Step number two: Briefly acknowledge Trump’s flaws while insisting they’re being massively exaggerated. On December 16, David Harsanyi declared that, “While I’m no fan of Trump, Democrats have been demanding that I panic over every Cabinet pick, every statement, and every event. It’s not normal.” On February 5, Fund acknowledged that, “Donald Trump has a knack for alienating many voters and saying stupid things. But his biggest asset may be that his over-the-top adversaries are even better at painting themselves in negative terms.” On February 6, Tobin insisted that, “whatever one may think of Trump’s [executive] orders — which were sloppily drawn and clumsily implemented but arguably well within the scope of presidential powers as authorized by relevant legislation — the claims that Trump’s intemperate language about a judge is an unprecedented step down the slippery slope to dictatorship don’t stand up to scrutiny.”

The problem with these formulations should be clear. Some liberal criticism of Trump may indeed be melodramatic. But liberals don’t wield much power in Washington right now. Conservatives do. The key question facing National Review, therefore, is not whether Trump’s actions are as bad as the most extreme lefties say they are. The key question is whether Trump’s actions warrant conservative opposition. Do they make America safer? Do they harm innocent people? Do they reflect an appreciation for the separation of powers? Are they influenced by Trump’s personal financial concerns? Are the statements Trump and his advisors make on their behalf truthful?

The articles cited above make these questions appear secondary. Sure, Trump may have botched something, they acknowledge hurriedly, before turning to what really matters: The left’s overwrought response. In this way, National Review minimizes Trump’s misdeeds without appearing to defend them.

To be fair, National Review has devoted entire columns to criticizing Trump, sometimes harshly, since he became president. But such criticisms only make the magazine’s attacks on liberals for their criticisms more incoherent. Among National Review’s favorite phrases these days is “Trump Derangement Syndrome.” It refers to Democrats who describe Trump as mentally unstable, a pathological liar or a would-be dictator. But National Review once described Trump in those terms itself. A year ago, in its issue entitled, “Against Trump,” the magazine called him a “huckster” whose populism contained “strong-man overtones.”

Its contributors declared him a “charlatan,” a “con man,” someone exhibiting “emotional immaturity bordering on personality disorder” and an “American Mussolini.”

Since taking office, Trump has attacked federal judges, insulted foreign leaders, berated the press, lied endlessly, drawn a moral equivalence between the United States and Vladimir Putin’s Russia, sown chaos at America’s airports, led European leaders to rethink the trans-Atlantic alliance, and used the presidency to enrich himself. Where exactly does National Review see the evidence of emotional, intellectual and moral growth?
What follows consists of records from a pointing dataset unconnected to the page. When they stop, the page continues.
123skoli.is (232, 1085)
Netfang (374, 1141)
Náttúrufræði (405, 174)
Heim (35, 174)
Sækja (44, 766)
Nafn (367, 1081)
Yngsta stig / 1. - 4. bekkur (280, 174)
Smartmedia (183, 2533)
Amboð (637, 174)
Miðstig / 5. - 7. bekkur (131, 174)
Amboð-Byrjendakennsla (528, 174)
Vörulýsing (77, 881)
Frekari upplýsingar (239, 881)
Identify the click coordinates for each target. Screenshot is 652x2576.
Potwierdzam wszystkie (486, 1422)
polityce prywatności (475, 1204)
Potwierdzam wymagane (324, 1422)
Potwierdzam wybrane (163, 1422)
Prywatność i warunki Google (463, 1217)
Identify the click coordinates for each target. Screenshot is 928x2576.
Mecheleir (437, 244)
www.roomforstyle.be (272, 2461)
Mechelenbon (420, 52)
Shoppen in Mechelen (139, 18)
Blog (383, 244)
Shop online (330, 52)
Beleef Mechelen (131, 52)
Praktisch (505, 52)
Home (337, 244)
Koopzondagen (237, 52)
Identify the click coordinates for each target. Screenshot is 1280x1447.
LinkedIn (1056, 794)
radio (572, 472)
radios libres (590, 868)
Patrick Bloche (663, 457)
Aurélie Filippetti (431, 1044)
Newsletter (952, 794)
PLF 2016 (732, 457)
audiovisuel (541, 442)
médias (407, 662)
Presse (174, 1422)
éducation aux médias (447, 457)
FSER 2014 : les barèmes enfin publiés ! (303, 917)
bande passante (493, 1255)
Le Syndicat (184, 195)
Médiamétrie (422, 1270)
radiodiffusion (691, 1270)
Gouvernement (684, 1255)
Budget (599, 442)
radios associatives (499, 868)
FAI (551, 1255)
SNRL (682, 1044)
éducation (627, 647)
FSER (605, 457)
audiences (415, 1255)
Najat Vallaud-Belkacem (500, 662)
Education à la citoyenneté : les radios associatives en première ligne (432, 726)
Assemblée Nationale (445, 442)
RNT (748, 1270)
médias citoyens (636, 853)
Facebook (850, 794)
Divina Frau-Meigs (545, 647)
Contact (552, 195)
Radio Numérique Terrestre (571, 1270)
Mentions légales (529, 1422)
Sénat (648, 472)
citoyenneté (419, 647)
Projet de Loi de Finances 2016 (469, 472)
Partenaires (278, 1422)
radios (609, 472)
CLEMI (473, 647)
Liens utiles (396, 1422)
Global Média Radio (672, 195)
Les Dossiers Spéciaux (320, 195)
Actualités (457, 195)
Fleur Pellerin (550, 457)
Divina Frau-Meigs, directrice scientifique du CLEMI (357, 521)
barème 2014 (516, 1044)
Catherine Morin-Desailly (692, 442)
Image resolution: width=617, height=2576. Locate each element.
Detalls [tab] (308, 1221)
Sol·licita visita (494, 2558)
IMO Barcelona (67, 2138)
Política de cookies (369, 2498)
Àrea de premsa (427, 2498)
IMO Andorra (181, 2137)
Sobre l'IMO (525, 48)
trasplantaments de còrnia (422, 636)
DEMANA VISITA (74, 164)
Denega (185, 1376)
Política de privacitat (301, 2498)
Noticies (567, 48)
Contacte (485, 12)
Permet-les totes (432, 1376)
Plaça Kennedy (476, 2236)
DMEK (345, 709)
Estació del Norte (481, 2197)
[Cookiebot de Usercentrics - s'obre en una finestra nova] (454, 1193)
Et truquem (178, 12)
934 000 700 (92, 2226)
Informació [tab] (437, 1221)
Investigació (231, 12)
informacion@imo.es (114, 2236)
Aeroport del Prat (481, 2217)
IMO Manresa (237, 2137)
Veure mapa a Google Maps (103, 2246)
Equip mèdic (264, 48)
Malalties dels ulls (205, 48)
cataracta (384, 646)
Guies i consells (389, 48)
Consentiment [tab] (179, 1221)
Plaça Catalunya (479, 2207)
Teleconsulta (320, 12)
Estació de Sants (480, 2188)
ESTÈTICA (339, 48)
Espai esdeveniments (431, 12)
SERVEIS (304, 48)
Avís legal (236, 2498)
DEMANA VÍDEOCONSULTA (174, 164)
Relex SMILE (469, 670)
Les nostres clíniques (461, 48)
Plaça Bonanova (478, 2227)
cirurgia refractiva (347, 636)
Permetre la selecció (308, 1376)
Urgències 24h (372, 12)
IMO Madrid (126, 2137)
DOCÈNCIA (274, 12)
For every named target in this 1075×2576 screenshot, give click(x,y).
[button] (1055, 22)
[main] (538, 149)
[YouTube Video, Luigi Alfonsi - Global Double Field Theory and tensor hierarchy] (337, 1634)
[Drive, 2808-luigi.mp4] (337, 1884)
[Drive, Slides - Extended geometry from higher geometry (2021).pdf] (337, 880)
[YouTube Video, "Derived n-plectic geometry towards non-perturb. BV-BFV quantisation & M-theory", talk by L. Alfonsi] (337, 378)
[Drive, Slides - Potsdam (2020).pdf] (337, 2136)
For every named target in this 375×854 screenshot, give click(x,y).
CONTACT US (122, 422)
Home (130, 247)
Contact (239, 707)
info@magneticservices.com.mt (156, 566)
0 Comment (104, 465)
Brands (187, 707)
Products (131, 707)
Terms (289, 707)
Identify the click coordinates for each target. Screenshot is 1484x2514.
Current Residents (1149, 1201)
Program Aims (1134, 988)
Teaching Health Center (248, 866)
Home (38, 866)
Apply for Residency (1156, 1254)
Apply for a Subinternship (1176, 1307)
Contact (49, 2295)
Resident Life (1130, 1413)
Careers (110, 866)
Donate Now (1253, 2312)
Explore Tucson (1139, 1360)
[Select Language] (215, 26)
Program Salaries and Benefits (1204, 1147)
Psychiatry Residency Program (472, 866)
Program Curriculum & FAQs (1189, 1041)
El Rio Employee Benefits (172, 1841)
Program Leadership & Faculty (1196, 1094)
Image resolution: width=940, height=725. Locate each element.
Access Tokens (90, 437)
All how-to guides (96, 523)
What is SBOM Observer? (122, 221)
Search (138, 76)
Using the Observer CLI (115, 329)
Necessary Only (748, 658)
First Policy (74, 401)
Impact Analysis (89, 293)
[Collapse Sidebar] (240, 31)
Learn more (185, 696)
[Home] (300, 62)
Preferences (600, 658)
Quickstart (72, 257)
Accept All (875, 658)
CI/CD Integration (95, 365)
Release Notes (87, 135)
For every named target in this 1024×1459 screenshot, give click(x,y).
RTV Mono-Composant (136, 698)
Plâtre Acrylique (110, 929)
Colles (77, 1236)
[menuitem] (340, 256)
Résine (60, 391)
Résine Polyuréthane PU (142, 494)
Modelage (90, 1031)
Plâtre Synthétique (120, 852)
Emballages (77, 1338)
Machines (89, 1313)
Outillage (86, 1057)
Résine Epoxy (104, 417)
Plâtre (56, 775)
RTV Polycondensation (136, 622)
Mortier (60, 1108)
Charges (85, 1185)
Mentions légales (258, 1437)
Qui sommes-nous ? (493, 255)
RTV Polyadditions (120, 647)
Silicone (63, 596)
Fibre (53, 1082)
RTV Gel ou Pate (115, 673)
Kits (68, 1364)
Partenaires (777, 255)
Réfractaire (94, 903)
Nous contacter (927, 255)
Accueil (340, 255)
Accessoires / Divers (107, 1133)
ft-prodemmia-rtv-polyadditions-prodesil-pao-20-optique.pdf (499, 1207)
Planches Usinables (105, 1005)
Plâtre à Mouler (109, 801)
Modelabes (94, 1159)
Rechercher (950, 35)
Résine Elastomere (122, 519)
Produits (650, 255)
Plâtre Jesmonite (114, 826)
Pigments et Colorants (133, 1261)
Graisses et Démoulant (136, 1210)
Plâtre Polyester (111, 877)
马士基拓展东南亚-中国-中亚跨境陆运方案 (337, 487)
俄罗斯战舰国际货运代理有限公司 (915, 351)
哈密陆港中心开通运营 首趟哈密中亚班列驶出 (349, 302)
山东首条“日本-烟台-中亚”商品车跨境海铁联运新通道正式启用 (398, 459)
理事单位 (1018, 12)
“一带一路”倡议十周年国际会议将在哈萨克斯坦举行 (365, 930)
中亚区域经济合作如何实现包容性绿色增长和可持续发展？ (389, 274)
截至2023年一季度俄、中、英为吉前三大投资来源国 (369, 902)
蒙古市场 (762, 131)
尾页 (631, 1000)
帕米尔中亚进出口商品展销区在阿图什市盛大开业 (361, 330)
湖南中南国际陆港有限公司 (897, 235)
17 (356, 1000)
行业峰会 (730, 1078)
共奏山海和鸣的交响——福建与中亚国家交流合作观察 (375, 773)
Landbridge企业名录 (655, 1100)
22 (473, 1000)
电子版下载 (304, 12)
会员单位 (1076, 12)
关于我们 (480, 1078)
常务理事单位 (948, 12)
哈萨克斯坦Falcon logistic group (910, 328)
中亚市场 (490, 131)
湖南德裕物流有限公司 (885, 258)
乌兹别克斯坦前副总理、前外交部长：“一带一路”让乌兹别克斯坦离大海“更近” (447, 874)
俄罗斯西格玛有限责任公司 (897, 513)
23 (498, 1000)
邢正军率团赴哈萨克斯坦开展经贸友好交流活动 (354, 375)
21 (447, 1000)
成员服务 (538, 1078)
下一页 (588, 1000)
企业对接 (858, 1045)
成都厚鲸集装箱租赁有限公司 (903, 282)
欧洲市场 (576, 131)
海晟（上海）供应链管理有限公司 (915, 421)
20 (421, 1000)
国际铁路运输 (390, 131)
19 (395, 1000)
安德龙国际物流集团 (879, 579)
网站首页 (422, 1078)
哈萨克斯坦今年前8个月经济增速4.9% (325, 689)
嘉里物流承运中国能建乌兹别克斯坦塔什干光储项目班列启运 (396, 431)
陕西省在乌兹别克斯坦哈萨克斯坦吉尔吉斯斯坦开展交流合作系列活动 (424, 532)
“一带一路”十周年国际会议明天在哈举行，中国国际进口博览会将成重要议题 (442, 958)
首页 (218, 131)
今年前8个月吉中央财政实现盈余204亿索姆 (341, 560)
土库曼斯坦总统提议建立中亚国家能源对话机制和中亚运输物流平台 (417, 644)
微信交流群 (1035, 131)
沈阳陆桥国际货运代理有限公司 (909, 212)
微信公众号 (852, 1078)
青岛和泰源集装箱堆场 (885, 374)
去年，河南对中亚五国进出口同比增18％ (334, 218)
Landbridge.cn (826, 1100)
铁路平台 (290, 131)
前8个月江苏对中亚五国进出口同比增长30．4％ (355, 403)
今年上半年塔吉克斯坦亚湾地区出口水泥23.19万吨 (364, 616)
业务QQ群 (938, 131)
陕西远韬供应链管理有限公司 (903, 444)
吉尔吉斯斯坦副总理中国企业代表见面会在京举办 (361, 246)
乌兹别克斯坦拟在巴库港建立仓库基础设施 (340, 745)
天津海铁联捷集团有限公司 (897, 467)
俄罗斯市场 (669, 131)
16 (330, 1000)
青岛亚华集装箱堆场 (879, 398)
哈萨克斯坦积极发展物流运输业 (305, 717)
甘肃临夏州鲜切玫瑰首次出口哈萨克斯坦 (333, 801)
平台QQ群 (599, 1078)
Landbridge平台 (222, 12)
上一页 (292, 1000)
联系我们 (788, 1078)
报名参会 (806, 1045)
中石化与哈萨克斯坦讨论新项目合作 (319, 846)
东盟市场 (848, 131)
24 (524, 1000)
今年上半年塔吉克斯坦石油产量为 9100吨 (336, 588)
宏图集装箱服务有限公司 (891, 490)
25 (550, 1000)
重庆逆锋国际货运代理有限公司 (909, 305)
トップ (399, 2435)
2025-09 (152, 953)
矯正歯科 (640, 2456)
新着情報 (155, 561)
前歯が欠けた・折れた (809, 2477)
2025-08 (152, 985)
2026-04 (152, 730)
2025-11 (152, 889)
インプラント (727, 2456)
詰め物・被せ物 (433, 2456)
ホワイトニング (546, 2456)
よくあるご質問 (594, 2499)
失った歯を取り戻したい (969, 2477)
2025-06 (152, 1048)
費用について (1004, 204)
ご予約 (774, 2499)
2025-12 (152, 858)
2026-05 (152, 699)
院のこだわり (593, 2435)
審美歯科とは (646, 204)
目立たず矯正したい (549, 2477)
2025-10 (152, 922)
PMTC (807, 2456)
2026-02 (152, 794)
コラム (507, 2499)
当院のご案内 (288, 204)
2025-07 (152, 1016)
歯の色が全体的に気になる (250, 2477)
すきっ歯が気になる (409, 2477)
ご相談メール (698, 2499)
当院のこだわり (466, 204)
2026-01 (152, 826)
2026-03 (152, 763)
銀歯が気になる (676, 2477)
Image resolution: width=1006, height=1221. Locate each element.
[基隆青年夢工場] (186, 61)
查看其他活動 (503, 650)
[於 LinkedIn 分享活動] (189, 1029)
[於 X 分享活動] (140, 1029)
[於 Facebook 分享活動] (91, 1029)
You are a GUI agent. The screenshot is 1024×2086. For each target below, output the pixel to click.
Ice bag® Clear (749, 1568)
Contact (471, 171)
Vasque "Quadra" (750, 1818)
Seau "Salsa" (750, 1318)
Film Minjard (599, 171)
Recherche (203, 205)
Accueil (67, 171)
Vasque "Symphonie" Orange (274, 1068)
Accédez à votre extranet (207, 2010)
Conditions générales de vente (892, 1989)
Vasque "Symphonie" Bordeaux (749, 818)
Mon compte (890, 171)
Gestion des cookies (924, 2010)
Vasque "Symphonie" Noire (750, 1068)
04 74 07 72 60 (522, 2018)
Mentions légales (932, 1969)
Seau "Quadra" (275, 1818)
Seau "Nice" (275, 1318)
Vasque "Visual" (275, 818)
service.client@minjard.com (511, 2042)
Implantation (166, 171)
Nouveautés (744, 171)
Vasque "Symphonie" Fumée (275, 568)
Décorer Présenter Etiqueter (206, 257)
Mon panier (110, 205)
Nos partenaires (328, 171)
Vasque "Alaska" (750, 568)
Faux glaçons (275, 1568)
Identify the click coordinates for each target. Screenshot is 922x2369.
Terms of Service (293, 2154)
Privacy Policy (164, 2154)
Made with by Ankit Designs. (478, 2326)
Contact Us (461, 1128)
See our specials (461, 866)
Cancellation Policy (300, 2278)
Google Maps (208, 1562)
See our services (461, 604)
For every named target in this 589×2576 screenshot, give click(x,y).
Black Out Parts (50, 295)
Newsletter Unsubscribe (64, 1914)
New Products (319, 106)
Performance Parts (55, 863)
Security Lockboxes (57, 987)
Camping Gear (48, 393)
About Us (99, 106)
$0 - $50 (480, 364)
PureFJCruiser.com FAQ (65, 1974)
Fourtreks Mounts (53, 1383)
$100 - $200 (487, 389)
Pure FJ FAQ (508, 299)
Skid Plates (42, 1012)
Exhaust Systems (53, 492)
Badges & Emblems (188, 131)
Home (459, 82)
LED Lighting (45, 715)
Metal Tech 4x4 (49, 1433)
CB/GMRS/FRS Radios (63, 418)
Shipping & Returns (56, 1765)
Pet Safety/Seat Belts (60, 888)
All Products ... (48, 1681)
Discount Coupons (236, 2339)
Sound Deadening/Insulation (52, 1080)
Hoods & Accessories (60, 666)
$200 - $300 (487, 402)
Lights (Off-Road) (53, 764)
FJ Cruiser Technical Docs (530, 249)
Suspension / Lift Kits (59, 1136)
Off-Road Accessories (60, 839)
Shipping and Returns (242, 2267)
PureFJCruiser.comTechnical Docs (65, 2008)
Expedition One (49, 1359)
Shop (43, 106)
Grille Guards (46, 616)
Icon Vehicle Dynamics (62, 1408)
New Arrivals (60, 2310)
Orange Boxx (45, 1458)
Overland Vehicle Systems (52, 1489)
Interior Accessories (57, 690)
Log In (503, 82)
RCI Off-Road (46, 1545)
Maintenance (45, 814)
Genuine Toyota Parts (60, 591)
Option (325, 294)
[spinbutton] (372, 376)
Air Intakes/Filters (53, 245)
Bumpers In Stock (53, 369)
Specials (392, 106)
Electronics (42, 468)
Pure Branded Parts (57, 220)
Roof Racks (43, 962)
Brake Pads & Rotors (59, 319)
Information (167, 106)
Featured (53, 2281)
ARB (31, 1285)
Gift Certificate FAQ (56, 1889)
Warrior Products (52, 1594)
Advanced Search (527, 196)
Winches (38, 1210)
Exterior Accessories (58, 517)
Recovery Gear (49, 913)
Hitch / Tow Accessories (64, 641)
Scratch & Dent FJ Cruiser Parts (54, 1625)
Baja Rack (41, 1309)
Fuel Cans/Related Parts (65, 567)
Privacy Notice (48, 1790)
It’s not deranged to worry that Trump may undermine liberal democracy. It’s deranged to think that leftist hyperbole constitutes the greater threat. Unfortunately, that form of Trump Derangement Syndrome is alive and well at National Review. And it helps explain why Republicans across Washington are enabling Trump’s assault on the institutions designed to restrain his power and uphold the rule of law.

It is inconvenient for National Review that the individual in government who now most threatens the principles it holds dear is not a liberal, but a president that most conservatives support. But evading that reality doesn’t make it any less true.